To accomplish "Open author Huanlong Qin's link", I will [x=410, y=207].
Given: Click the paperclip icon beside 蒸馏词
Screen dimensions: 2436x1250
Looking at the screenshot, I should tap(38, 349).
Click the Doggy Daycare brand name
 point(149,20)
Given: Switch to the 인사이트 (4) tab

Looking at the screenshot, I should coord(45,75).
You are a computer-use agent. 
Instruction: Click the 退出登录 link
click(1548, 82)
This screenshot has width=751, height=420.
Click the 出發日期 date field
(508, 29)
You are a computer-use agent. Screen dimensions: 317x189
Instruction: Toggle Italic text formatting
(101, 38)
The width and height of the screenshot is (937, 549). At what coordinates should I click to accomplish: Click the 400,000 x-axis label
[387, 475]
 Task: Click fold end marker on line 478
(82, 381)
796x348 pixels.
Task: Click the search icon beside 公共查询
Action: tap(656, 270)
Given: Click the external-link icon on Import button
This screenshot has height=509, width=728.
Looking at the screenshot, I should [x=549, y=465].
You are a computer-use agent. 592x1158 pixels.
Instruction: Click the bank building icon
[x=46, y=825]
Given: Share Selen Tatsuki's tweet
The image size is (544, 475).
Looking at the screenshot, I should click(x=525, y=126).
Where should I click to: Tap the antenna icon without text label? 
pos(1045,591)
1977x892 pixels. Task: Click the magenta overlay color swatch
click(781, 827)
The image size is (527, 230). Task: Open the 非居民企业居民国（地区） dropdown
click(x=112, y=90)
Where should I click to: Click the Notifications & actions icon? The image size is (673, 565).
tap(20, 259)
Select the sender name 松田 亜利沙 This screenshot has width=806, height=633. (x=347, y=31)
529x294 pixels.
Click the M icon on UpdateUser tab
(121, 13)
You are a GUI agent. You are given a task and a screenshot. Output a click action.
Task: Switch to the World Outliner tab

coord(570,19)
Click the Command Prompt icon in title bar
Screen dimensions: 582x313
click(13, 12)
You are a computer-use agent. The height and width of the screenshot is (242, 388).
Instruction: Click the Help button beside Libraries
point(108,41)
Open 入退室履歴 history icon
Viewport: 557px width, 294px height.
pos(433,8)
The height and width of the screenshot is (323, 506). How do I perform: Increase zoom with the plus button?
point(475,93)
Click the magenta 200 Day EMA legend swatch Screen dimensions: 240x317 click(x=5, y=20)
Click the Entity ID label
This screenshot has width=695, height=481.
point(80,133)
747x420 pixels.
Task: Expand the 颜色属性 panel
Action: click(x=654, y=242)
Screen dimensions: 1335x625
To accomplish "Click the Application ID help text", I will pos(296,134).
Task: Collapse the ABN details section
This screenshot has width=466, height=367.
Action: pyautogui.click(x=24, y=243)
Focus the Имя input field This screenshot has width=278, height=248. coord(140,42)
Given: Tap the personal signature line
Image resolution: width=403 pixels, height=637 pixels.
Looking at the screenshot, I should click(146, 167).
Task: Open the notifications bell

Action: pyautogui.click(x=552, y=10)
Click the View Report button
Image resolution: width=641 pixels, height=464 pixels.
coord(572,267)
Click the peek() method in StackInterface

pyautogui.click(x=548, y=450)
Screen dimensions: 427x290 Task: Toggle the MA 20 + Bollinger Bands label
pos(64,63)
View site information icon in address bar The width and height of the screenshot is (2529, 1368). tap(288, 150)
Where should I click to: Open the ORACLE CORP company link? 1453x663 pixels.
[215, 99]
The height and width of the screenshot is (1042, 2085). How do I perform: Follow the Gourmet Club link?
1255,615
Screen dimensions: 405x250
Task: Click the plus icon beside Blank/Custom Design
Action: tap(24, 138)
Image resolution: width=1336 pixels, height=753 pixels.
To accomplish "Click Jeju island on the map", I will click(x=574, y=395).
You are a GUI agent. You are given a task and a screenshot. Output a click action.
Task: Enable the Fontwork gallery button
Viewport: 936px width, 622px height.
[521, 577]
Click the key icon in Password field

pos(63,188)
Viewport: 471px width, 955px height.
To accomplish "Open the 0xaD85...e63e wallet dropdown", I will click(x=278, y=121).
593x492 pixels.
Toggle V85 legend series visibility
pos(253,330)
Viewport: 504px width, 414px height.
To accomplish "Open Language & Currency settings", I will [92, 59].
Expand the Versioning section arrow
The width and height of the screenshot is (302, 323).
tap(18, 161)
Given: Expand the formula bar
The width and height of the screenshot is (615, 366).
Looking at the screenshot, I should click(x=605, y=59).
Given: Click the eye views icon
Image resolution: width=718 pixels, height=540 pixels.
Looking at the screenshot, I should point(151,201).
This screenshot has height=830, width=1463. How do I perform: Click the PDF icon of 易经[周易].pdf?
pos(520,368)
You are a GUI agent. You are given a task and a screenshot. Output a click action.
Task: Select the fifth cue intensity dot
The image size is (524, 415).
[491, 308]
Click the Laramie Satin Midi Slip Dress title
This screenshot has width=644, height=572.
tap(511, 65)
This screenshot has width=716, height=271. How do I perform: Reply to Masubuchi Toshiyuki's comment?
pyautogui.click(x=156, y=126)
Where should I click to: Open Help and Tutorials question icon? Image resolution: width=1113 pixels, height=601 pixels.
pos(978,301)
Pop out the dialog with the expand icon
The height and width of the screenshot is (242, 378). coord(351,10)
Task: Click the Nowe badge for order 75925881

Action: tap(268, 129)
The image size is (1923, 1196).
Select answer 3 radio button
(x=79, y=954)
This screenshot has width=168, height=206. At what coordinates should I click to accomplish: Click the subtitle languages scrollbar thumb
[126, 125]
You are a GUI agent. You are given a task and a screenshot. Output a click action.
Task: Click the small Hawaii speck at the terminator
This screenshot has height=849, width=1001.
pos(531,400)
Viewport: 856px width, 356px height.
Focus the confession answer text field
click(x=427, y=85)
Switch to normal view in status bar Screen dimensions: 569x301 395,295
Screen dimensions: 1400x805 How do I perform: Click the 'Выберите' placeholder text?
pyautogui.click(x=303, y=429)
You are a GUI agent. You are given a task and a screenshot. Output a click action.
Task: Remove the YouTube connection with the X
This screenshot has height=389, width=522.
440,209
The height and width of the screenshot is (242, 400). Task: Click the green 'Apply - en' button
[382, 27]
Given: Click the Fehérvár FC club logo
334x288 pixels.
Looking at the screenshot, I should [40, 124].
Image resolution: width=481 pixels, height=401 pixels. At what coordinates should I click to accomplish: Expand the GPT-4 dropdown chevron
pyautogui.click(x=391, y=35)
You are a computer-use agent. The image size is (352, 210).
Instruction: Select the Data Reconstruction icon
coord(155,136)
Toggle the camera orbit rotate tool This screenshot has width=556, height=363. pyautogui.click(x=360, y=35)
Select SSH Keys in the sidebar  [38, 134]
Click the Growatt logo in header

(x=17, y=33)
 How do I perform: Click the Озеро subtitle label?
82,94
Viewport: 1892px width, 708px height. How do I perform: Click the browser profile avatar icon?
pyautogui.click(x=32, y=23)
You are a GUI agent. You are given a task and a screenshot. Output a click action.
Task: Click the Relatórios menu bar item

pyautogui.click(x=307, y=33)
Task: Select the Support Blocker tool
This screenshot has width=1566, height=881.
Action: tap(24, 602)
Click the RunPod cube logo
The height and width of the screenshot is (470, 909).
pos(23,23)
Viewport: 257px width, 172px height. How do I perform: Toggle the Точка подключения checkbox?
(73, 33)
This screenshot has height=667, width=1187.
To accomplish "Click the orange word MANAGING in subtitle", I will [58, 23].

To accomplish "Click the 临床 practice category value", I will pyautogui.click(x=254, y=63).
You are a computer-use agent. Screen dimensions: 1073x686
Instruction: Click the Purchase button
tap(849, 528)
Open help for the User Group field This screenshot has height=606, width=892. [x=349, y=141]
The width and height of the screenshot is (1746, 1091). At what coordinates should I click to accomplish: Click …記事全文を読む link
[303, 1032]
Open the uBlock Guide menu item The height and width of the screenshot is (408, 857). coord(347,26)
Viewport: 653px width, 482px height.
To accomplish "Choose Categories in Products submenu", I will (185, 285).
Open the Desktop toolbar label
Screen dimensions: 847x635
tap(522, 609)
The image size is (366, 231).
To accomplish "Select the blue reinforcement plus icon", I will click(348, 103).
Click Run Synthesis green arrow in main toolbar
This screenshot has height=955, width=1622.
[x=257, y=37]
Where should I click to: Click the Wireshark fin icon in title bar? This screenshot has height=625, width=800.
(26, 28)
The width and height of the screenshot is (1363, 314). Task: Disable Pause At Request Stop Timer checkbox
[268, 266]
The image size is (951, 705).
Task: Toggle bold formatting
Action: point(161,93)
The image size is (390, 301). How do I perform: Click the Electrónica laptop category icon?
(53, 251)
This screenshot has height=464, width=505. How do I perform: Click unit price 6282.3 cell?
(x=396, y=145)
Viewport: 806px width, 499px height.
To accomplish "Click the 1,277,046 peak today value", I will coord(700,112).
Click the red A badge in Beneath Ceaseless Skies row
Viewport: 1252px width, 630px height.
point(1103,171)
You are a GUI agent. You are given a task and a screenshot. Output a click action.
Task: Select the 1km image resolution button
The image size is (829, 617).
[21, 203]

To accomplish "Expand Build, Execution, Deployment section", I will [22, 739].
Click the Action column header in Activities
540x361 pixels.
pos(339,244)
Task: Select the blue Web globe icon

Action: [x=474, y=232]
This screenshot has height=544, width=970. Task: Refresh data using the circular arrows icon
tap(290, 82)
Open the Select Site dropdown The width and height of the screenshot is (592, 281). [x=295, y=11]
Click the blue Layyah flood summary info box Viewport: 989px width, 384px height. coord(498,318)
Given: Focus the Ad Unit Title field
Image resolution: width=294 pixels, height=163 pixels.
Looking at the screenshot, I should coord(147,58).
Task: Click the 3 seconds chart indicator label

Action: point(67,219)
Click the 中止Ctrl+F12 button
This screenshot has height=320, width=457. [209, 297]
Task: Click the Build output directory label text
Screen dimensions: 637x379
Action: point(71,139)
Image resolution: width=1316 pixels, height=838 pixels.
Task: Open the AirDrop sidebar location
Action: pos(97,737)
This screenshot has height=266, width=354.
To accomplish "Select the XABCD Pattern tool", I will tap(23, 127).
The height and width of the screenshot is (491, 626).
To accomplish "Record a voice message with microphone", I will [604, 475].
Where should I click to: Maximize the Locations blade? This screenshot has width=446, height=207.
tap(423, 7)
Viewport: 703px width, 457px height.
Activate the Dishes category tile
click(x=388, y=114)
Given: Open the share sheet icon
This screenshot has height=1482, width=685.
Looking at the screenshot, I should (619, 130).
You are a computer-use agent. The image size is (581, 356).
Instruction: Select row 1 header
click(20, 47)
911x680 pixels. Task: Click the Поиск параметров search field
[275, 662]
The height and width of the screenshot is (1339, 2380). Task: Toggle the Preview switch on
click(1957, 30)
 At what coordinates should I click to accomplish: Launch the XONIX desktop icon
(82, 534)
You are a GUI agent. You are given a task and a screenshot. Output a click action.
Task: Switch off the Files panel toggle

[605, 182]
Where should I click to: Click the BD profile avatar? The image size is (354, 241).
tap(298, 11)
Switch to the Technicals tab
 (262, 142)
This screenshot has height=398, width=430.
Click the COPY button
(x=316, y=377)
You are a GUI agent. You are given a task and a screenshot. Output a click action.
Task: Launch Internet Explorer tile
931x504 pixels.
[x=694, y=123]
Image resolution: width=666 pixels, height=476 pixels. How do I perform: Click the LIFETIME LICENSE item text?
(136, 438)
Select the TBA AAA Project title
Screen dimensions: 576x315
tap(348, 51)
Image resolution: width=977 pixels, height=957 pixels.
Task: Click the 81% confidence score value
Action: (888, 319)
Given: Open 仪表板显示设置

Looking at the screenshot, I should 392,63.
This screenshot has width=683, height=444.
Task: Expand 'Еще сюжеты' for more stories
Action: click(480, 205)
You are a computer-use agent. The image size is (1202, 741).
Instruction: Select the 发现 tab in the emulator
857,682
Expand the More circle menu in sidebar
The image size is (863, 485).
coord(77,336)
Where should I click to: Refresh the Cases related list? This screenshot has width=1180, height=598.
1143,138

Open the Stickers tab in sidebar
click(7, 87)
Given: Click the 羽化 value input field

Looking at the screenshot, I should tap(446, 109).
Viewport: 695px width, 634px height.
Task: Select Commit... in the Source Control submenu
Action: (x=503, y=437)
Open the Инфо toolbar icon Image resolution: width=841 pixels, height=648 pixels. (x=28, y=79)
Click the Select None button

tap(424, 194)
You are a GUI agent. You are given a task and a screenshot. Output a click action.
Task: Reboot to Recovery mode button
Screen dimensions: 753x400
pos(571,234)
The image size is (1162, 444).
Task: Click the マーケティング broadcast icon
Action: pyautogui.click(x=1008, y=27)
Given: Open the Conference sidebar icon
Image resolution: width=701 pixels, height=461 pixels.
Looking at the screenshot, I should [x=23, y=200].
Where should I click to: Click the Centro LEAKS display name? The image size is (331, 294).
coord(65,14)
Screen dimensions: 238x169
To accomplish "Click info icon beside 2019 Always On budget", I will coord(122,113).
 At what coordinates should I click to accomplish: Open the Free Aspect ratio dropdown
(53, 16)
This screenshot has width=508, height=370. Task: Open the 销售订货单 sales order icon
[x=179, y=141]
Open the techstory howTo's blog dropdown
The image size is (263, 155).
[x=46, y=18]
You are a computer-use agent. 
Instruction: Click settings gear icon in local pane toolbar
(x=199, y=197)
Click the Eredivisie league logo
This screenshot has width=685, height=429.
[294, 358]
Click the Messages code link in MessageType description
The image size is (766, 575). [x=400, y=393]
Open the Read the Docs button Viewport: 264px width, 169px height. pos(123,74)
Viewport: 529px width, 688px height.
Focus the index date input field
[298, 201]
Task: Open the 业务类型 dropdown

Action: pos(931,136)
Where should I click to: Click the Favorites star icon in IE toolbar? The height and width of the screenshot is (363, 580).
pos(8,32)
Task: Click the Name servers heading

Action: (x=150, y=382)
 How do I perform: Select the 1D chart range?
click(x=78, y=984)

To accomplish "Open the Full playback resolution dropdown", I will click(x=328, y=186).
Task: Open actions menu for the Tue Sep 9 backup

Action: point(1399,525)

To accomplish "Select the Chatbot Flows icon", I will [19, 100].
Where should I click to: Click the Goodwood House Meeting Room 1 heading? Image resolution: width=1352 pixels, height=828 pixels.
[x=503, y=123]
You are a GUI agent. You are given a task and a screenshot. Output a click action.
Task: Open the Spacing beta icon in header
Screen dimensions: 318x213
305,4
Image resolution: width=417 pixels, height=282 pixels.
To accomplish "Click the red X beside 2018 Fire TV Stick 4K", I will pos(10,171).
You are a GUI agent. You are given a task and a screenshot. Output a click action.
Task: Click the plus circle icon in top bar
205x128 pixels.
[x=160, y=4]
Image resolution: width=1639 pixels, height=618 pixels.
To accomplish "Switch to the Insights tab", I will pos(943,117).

____________________

Print the items from the line with "The width and height of the screenshot is (1746, 1091)." up to and including the line with "Open the Select", reproducing each line exactly as it appears.

The width and height of the screenshot is (1746, 1091). At what coordinates should I click to accomplish: Click …記事全文を読む link
[303, 1032]
Open the uBlock Guide menu item The height and width of the screenshot is (408, 857). coord(347,26)
Viewport: 653px width, 482px height.
To accomplish "Choose Categories in Products submenu", I will (185, 285).
Open the Desktop toolbar label
Screen dimensions: 847x635
tap(522, 609)
The image size is (366, 231).
To accomplish "Select the blue reinforcement plus icon", I will click(348, 103).
Click Run Synthesis green arrow in main toolbar
This screenshot has height=955, width=1622.
[x=257, y=37]
Where should I click to: Click the Wireshark fin icon in title bar? This screenshot has height=625, width=800.
(26, 28)
The width and height of the screenshot is (1363, 314). Task: Disable Pause At Request Stop Timer checkbox
[268, 266]
The image size is (951, 705).
Task: Toggle bold formatting
Action: point(161,93)
The image size is (390, 301). How do I perform: Click the Electrónica laptop category icon?
(53, 251)
This screenshot has height=464, width=505. How do I perform: Click unit price 6282.3 cell?
(x=396, y=145)
Viewport: 806px width, 499px height.
To accomplish "Click the 1,277,046 peak today value", I will coord(700,112).
Click the red A badge in Beneath Ceaseless Skies row
Viewport: 1252px width, 630px height.
point(1103,171)
You are a GUI agent. You are given a task and a screenshot. Output a click action.
Task: Select the 1km image resolution button
The image size is (829, 617).
[21, 203]

To accomplish "Expand Build, Execution, Deployment section", I will [22, 739].
Click the Action column header in Activities
540x361 pixels.
pos(339,244)
Task: Select the blue Web globe icon

Action: [x=474, y=232]
This screenshot has height=544, width=970. Task: Refresh data using the circular arrows icon
tap(290, 82)
Open the Select Site dropdown The width and height of the screenshot is (592, 281). [x=295, y=11]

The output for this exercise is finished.